--- DOCUMENT PASSAGE ---
## BEGIN

Last week, we began a series of lessons learned from 100-year-old family businesses. This is the second in the series.
From its origins as a single-family business, the family business may grow or diversify to include many assets.
While in G1, the boundary between family and business was loosely defined, with more family members and growing businesses, the family decides that if the business is to support the family, it must be run professionally and be accountable to the family owners.
Each family enterprise reaches a point—often by G3—at which they have to take steps to protect and insulate the business from the family. This often takes the form of the development of a board of directors with independent non-family directors, appointed by the family shareholders.
The family develops agreements about the board, family employment, diversifying and sale of assets, leadership succession, and other business activities that have to be somewhat independent of the family, even if the family has a role in them.
Family members who work in the business or who serve on the board must be accountable to the family by developing skills as professionals who are capable of their business roles. The business is the engine that supplied the family with energy for other ventures.
Human Capital Development
Each new generation of family members grows up with expectations of what the family enterprise will offer them. This is entitlement. The generative family understands that accompanying the benefits they receive, they also must develop an ethic that next-generation family members must be responsible, earn a living and develop their own capabilities.
The generative family allocates resources for next-generation education and development. They’re encouraged to find ways to support themselves in their lives, even as they have trust funds and income from the family.
Each generative family has developed education, support, and personal development program for their next generation, and these programs are one very special feature of these families. The family becomes an educational community, where each year, new generation family members get to know each other by participating together in seminars, workshops, and fun learning activities.
They also learn about the family and the service opportunities that will be available to them. One of the more important features of generative families is the learning activities that bring the dispersed members of new generations into contact with their shared heritage and teach them about the opportunities that they can take advantage of.
Family Philanthropy
Generative families have more than they need to thrive. Some next-generation family members grow up feeling a bit uncomfortable with how much they’ll inherit and have as a family. They learn about the inequality of wealth in the world and the great needs that exist and want to use some of the family’s wealth to make a difference.
Each generative family has begun to look at shared philanthropy as another means to sustain family connection and as a proper activity for the next generations. Opportunities to participate in service activities, such as global missions and service projects as they’re growing up and learning about projects the family has supported, lead some family members to become involved in family philanthropy and foundations.
It seems impossible for a generative family to look at what they have and not decide that they can and want to make a difference in the world. Each family has a special path for their family values and legacy as they serve a broader community.
Often, this commitment begins in their family business, where they feel a special bond to their long-time employees and the community in which they work and live.
Qualities of the Generative Family
In hearing the stories of each generative family, we saw that each generation offers a new scenario in the family and business environment. Some challenges can be anticipated, and the family and the business can prepare by creating structures and policies designed to fit the emerging realities.
Either in response to a financial and family succession crisis, or (less frequently) by the foresight of the leaders of the previous generation, our generative families embody the following qualities in the way that they engage the family together:
- Values core: A family business begins with a strong sense of mission and values, at least as a business. To continue into the next generation, the heirs need to affirm, and even develop, their values and commitment to them. To attract succeeding generations to remain part of the enterprise, each generation must renew their values and mission to make being part of the effort meaningful to the emerging generation.

## END

--- WHAT IS ASKED ---
(a) Could you set down the part of the piece on generative family businesses starting with "Often, this commitment" and going on through "the emerging realities.", word for word?
(b) Can you write the next part of the piece on generative family businesses, picking up after its final sentence?

--- INFORMATION PROVIDED ---

## BEGIN

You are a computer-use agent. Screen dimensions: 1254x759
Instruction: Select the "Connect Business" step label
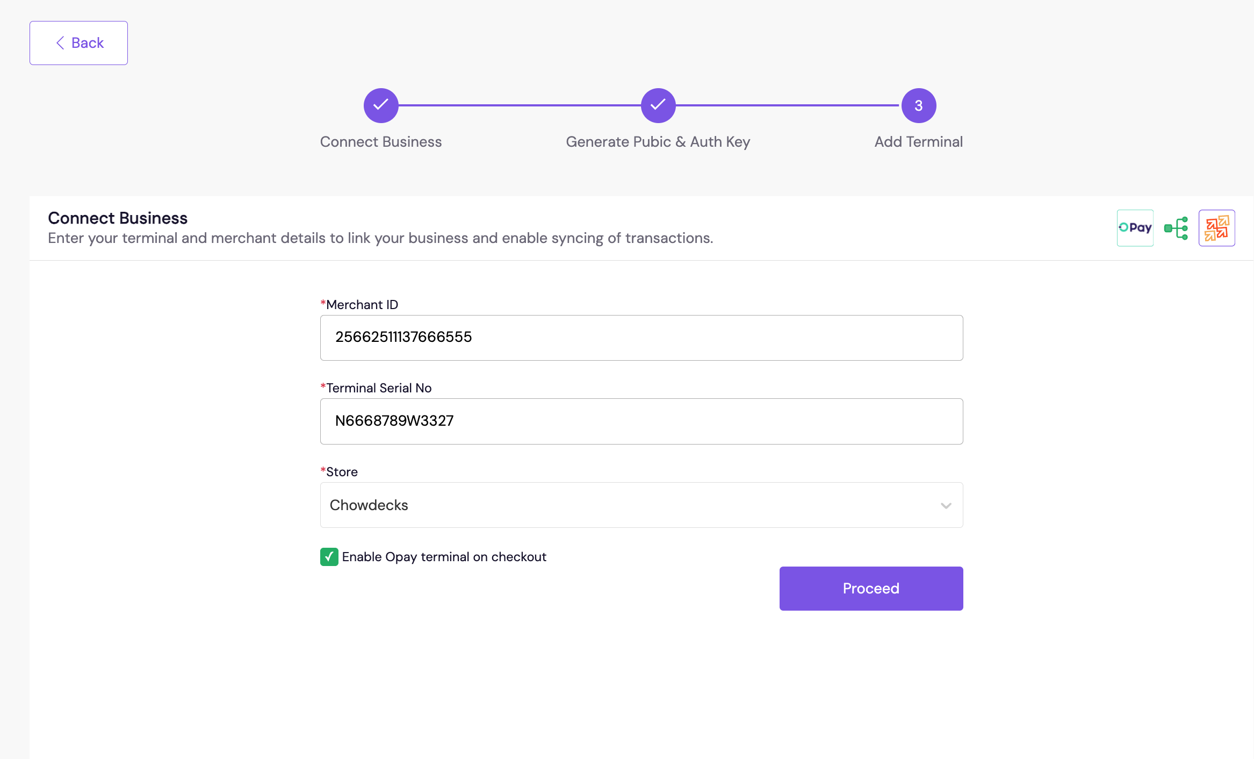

## END

--- EXPECTED ANSWERS ---
(a)
Often, this commitment begins in their family business, where they feel a special bond to their long-time employees and the community in which they work and live.
Qualities of the Generative Family
In hearing the stories of each generative family, we saw that each generation offers a new scenario in the family and business environment. Some challenges can be anticipated, and the family and the business can prepare by creating structures and policies designed to fit the emerging realities.

(b)
- Resiliency: The generative family and family enterprise are characterized by being adaptable and resilient. No family can avoid tragedy, and no business can avoid a crisis. The successful 100-year family is able to respond constructively to each of the several crises that come their way. Resiliency is a quality that’s been much explored in relation to individuals, families, and businesses. The resiliency and adaptability of the families we met seemed to connect to three qualities that were almost universal. While we don’t know for sure, we believe that while these qualities were common in our group, they’re much rarer and less common in the family enterprises that are less successful and long-lived.
- Transparency: G1 has one founder who’s not accustomed to sharing information, ideas, or control. When a family reaches G2 or G3, however, the siblings or cousins who consider the future need to get up to speed on the key information about the business and the financial agreements. This means that trust documents, business plans, and financials must be shared, understood, and discussed by more family members. Some family members need education about what they mean and what their role is in relation to them. But, information about family enterprise becomes freely available inside the community of the family.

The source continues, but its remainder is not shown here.